::: Source material :::

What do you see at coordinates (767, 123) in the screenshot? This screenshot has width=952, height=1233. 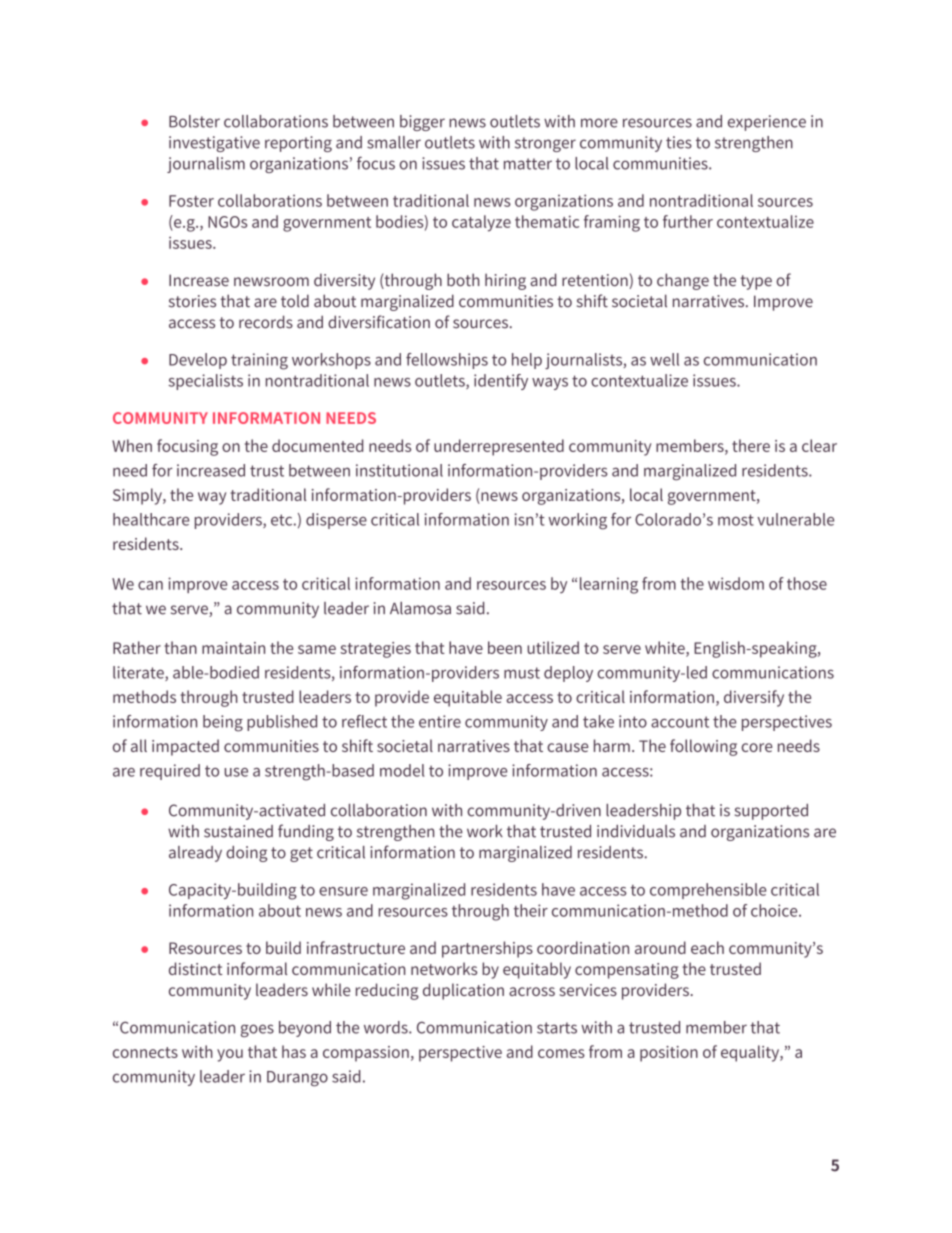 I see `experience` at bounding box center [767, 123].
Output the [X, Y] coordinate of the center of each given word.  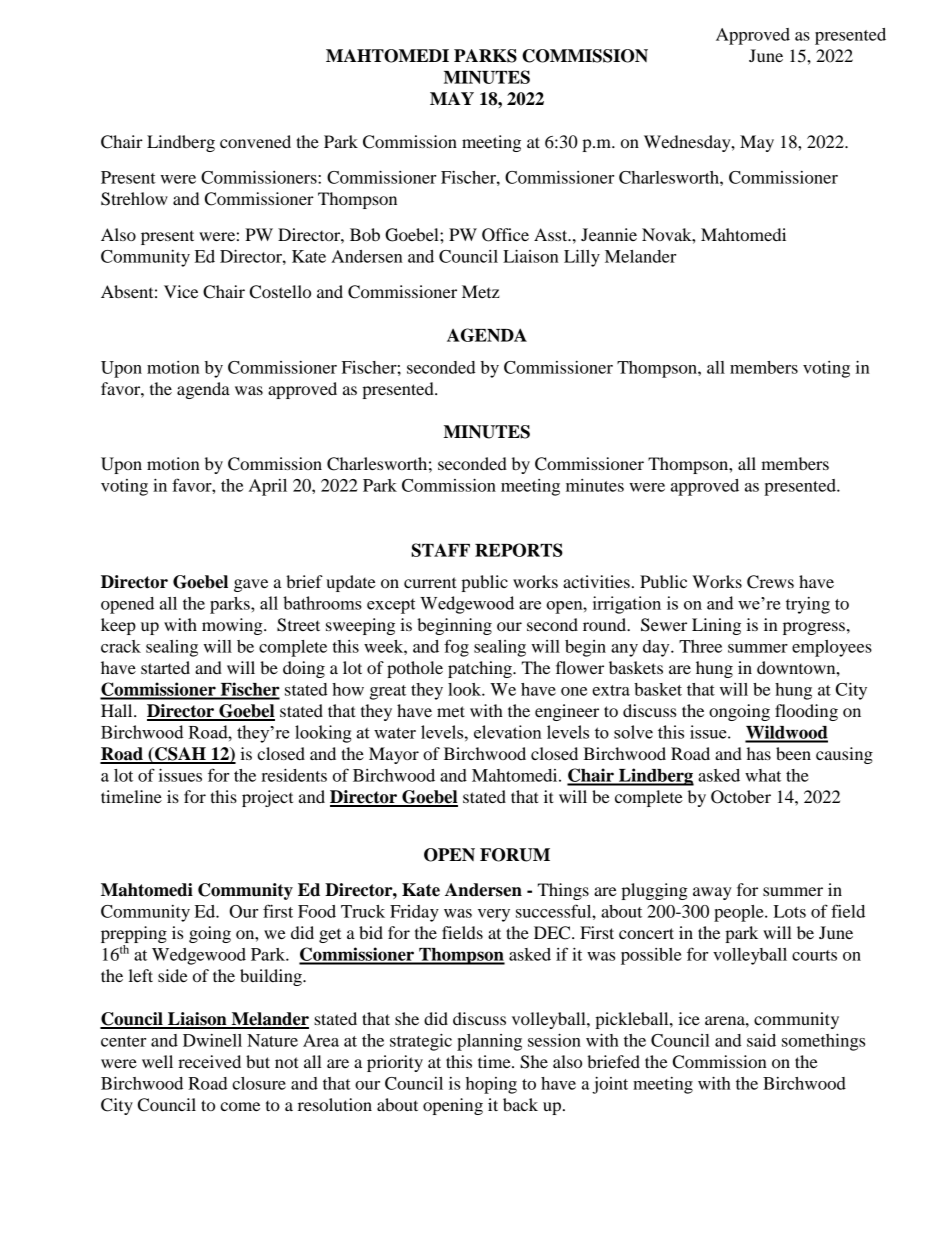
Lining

:::
::: Source material :::

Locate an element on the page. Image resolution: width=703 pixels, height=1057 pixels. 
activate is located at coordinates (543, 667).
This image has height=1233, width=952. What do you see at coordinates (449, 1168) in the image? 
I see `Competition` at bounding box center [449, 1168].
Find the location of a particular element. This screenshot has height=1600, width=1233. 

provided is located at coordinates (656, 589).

:::
::: Source material :::

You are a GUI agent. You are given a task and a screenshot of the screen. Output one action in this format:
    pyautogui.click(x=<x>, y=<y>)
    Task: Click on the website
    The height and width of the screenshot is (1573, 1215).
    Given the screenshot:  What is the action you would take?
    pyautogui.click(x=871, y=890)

:::

Required task:
Output the lines of the items again without any change, beginning at the line that contains "Locate an element" and stopping after the line that contains "activate is located".

Finished exercise:
Locate an element on the page. Image resolution: width=703 pixels, height=1057 pixels. 
activate is located at coordinates (543, 667).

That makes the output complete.